1 some_data1

3 some_data3

4 some_data4

5 some_data5

I wish to do an Place to include ---> 2 some_data2. Can there be an SQL command or a way to do this?

OK. Maybe basically explain every factor what i wish to accomplish you will see why i am attempting to do what i wish to do. I developing a Web admin page in php that merely shows data from the database table.now these displayed rows are "draggable". example,you are able to drag row #2 to express, row #4. now around the "mouseup" event, i wish to save the brand new order within the database.

1 data1 -------------------------> 1 data1
2 data2 -------After Drag-----> 3 data3
3 data3 -------------------------> 4 data4
4 data4 -------------------------> 2 data2
See my problem? i cant basically just update the worthiness within the INDEX column for that one value which was pulled. I'm going to update all of the values which were pulled over. 3 needs to be a 2, 4 a 3 and a pair of needs to end up being the new 4. Thats a lot of sql updates (expecially when the table is bigger).
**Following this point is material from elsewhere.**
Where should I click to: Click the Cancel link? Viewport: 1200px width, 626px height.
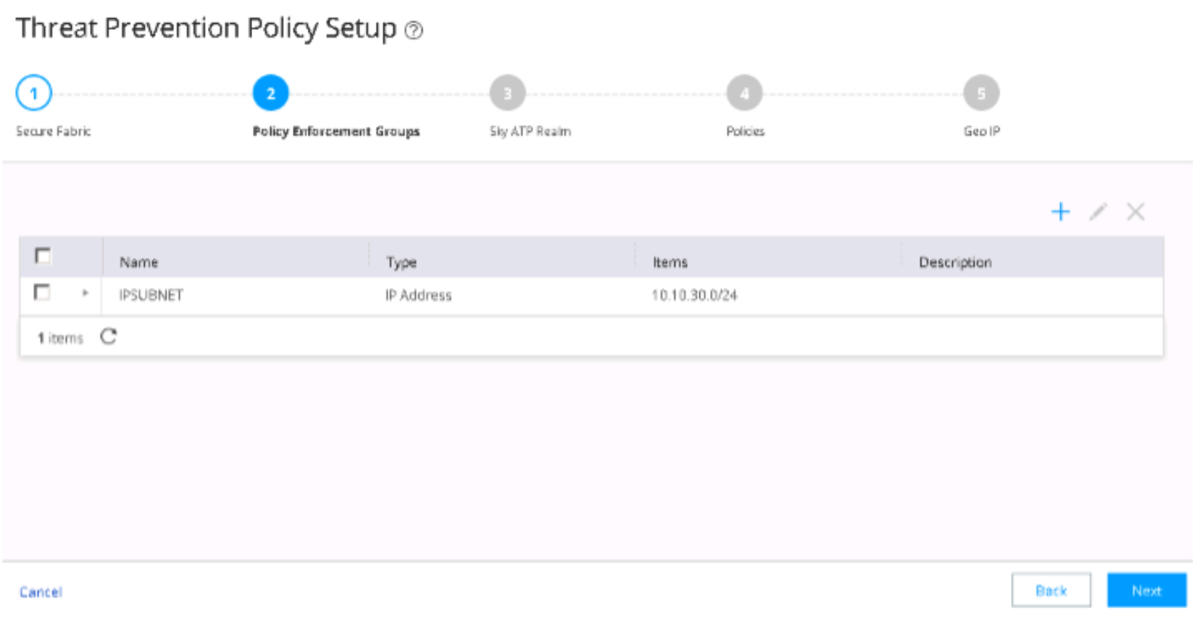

So i wish to remove row #2 and place it in the correct location.

Just place the information tables aren't essentially purchased. The only real ordering of table results happens whenever you define it yourself inside your choose statement.

Edit: if what you would like is to possess a separate ordering, you'd be well offered by getting another "order" column. I'd recommend which makes it of type float, so that you can place records between other records without needing any upgrading. For instance, for those who have entry "A" with "order" column value "1", entry "B" with "order" column value "2", and you need to place entry "C" therefore it turns up between entry "A" and entry "B", just place it using the "order" column value set to at least one.5 (1 + 2 / 2.). This way, you are able to perform your choose by having an "order by" in your "order" column, and things should turn view you would like. Floats really are a reasonably good means to fix this problem, since there's enough space to aid lots of "in-between" adds.

You need to just have the ability to add it like regular:

INSERT INTO some_table (index, some_data) VALUES (2, 'some_data2')

After placing, should you really want the rows to become purchased by index, run this:

ALTER TABLE some_table ORDER BY index;

Generally an order is actually trivial though. You ought to be using indexes for posts you need to do finds on, and ORDER BY when getting result sets. You shouldn't depend around the place order of rows within the table for either optimizing or sorting.

Yes, you are able to specify the main key from the row whenever you place.

insert into yourtablename (index, some_data) values (2, "some_data2");

It's an awful idea however to bother with getting contiguous primary secrets. Their job ought to be to distinctively identify the row and absolutely nothing more.

Okay, I am responding to again since your update teaches you are asking a totally different question than everybody thought you had been.

How we referred to -- update the index from the moved row and each one out of their email list after it -- is the right method here.

So why do you state that "that's a lot of sql updates"? As lengthy as you've a MySQL index put on the index column, individuals updates is going to be amazing fast, for large lists (they'll be around the order of milliseconds).

I believe you're either pre-optimizing, or you do not have a catalog defined. To include a catalog (if you do not curently have one), run this command:

CREATE INDEX row_index_index ON `some_table` (`index`);

Additionally you may want to reconsider renaming your "index" column to something similar to "position" to prevent confusion about nomenclature by having an actual MySQL index.